*Work item*. Reproduce the listing below exactly. Pictures do not belong in the copy.

*Data for analysis*.
»»

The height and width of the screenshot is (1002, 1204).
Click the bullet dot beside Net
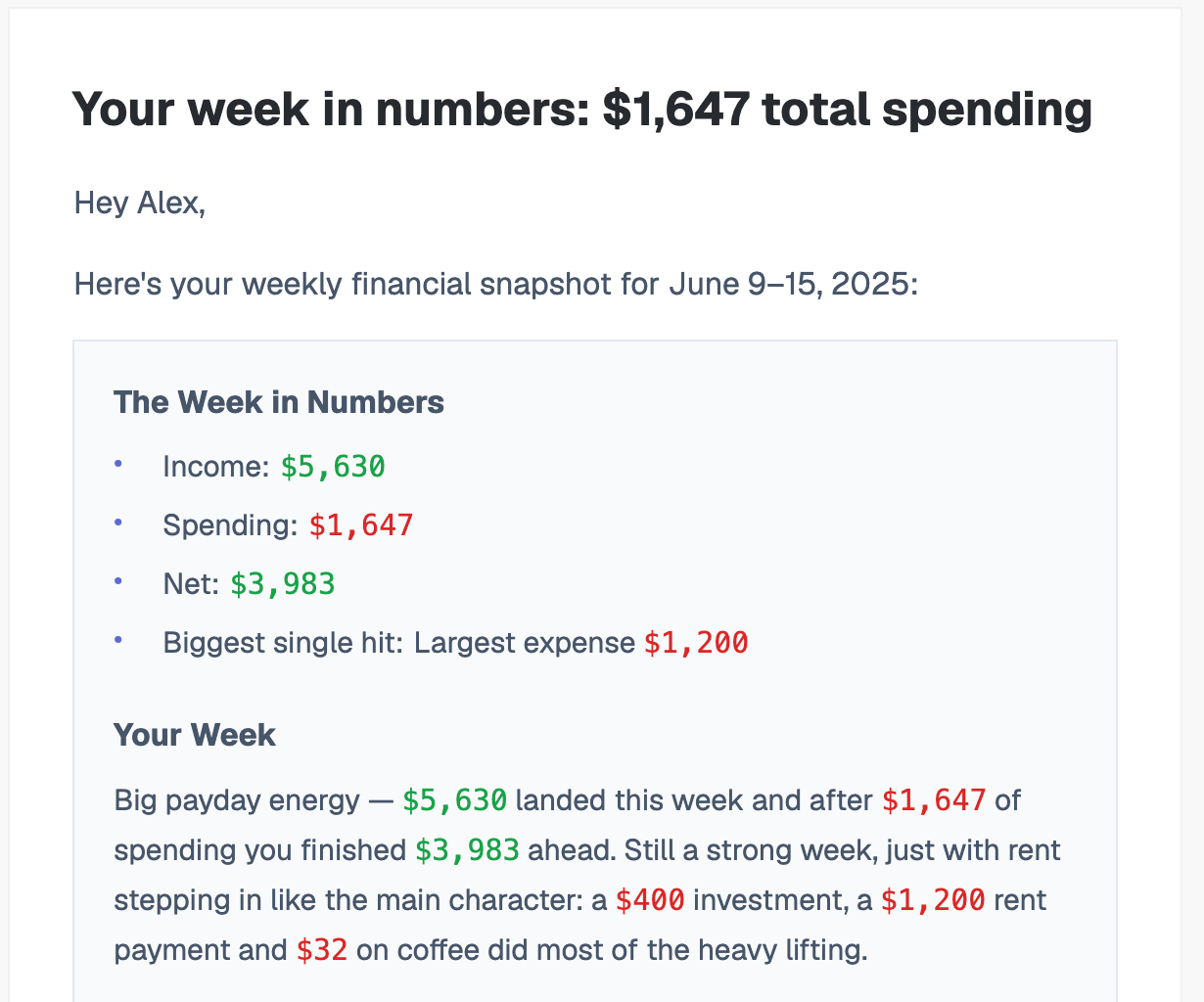pyautogui.click(x=118, y=581)
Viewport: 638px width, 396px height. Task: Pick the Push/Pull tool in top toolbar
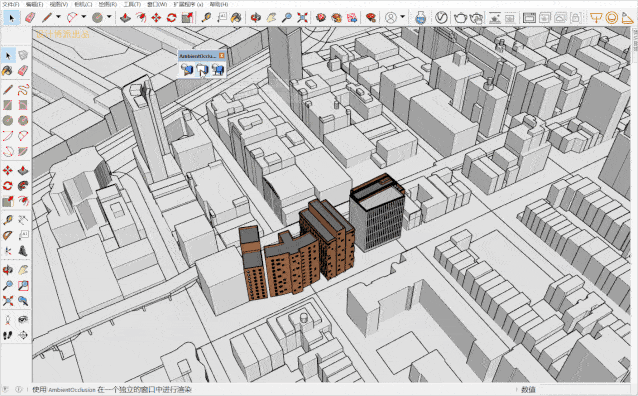(x=125, y=18)
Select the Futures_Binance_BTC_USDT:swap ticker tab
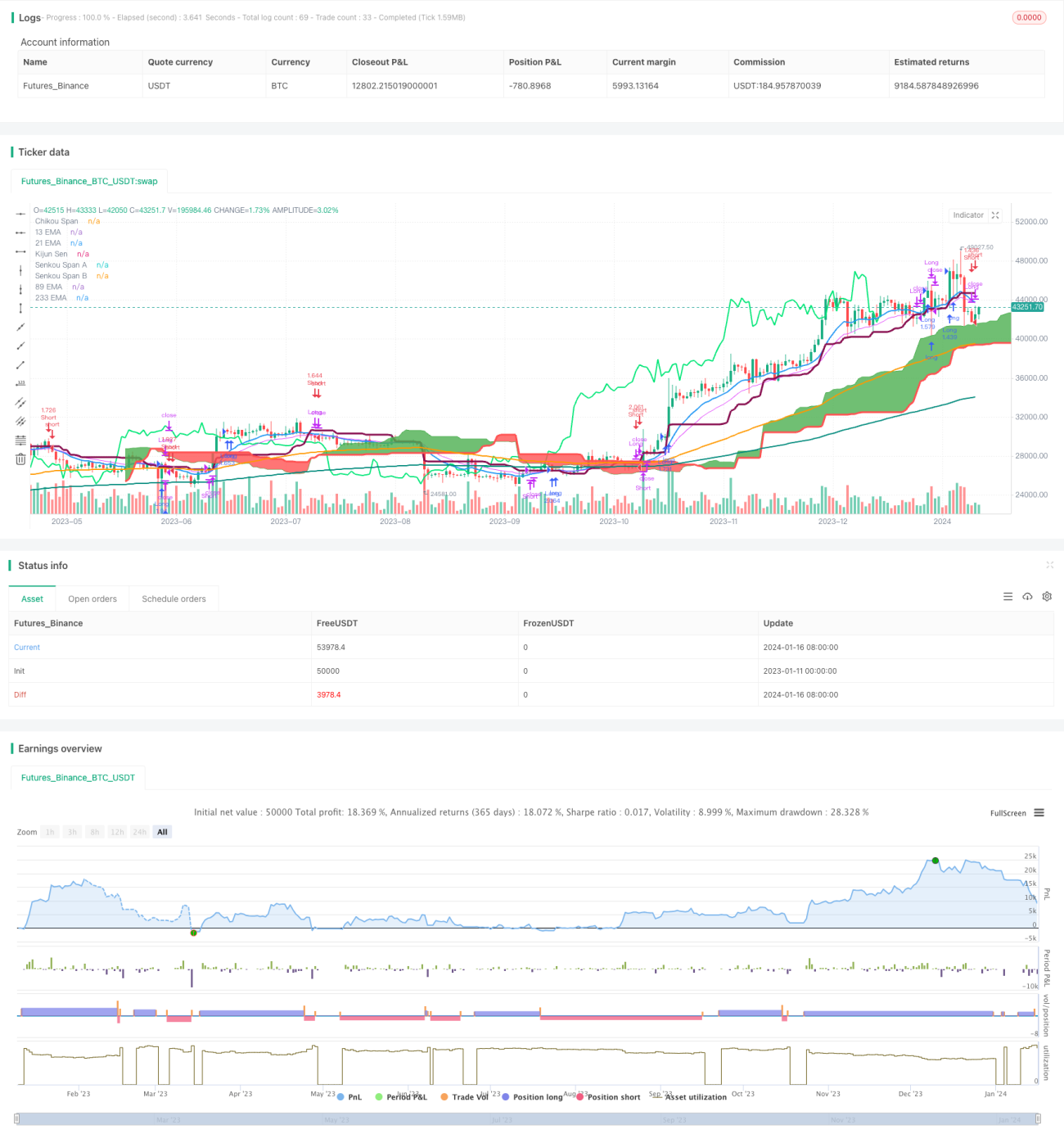 89,181
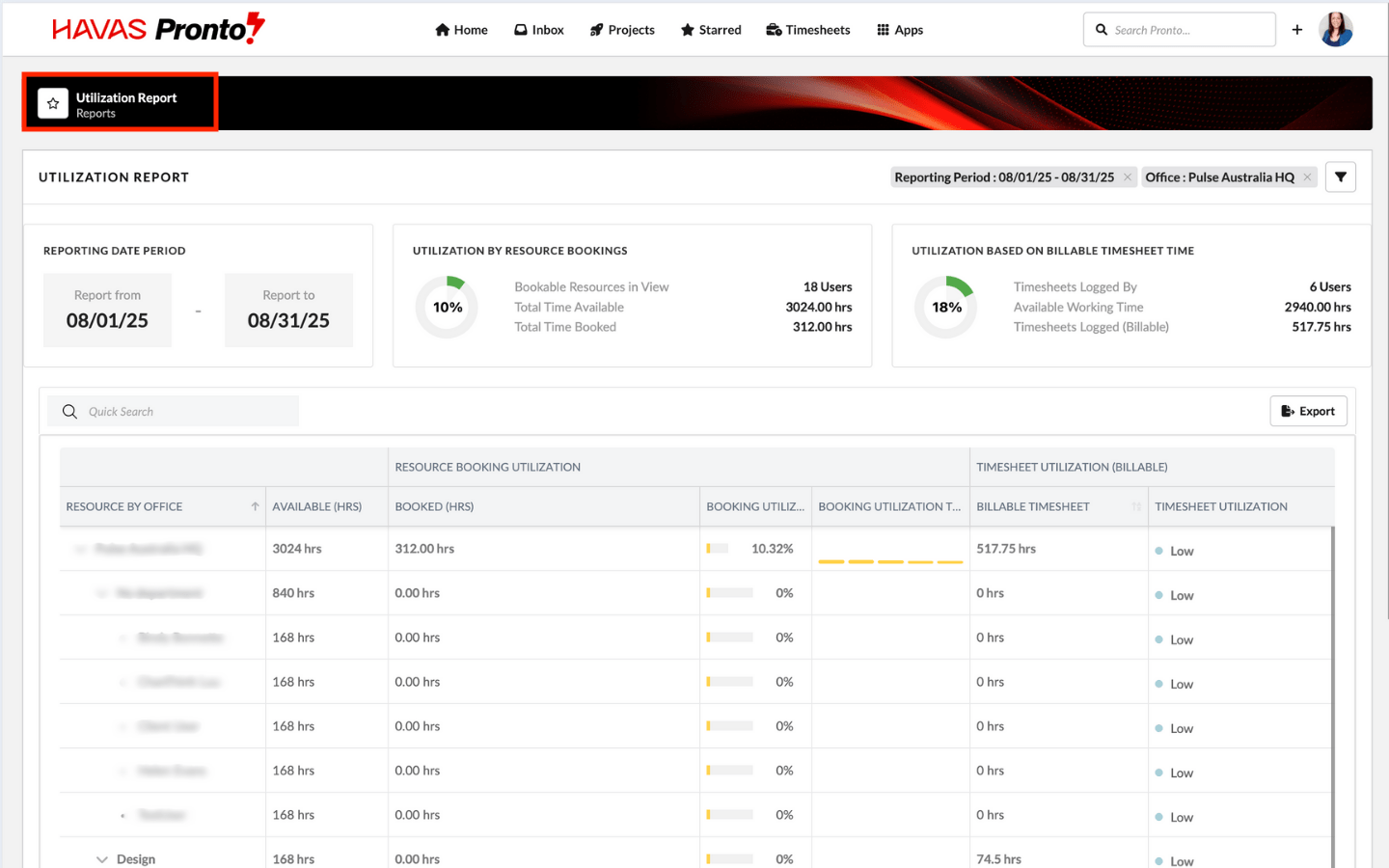Click the star favorite icon beside Utilization Report

(x=53, y=103)
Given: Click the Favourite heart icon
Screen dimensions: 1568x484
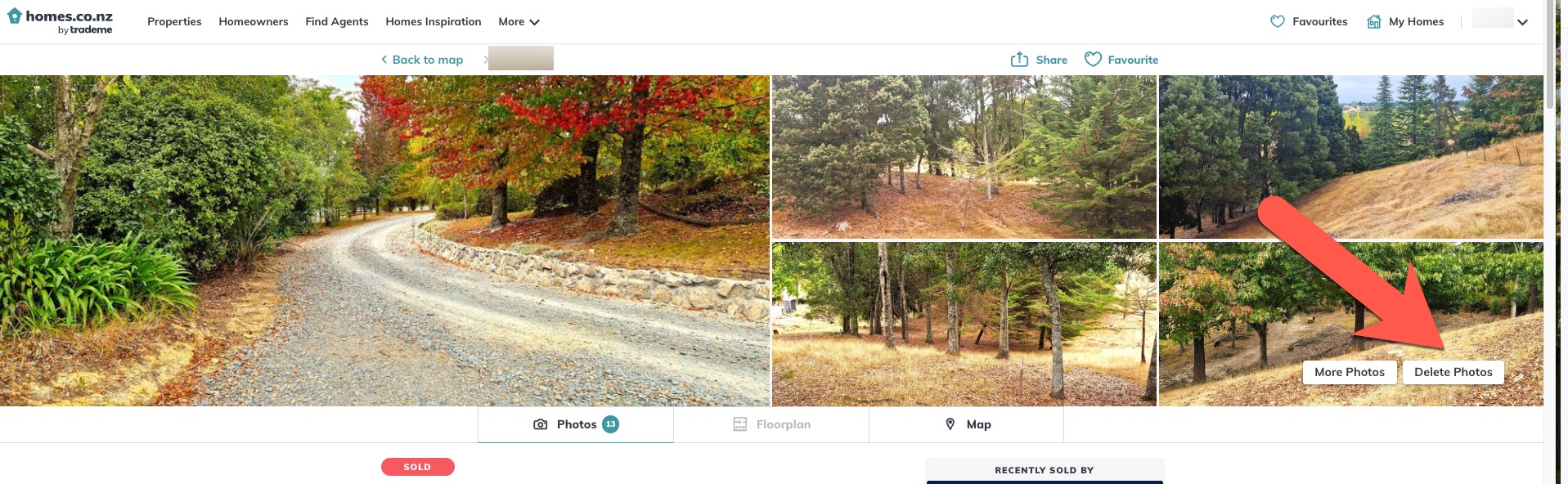Looking at the screenshot, I should click(1093, 60).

««

*Worked solution*.
The height and width of the screenshot is (1002, 1204).
Click the bullet dot beside Net
pyautogui.click(x=118, y=581)
Viewport: 638px width, 396px height. Task: Pick the Push/Pull tool in top toolbar
(x=125, y=18)
Select the Futures_Binance_BTC_USDT:swap ticker tab
 89,181
Click the star favorite icon beside Utilization Report

(x=53, y=103)
Given: Click the Favourite heart icon
Screen dimensions: 1568x484
Looking at the screenshot, I should click(1093, 60).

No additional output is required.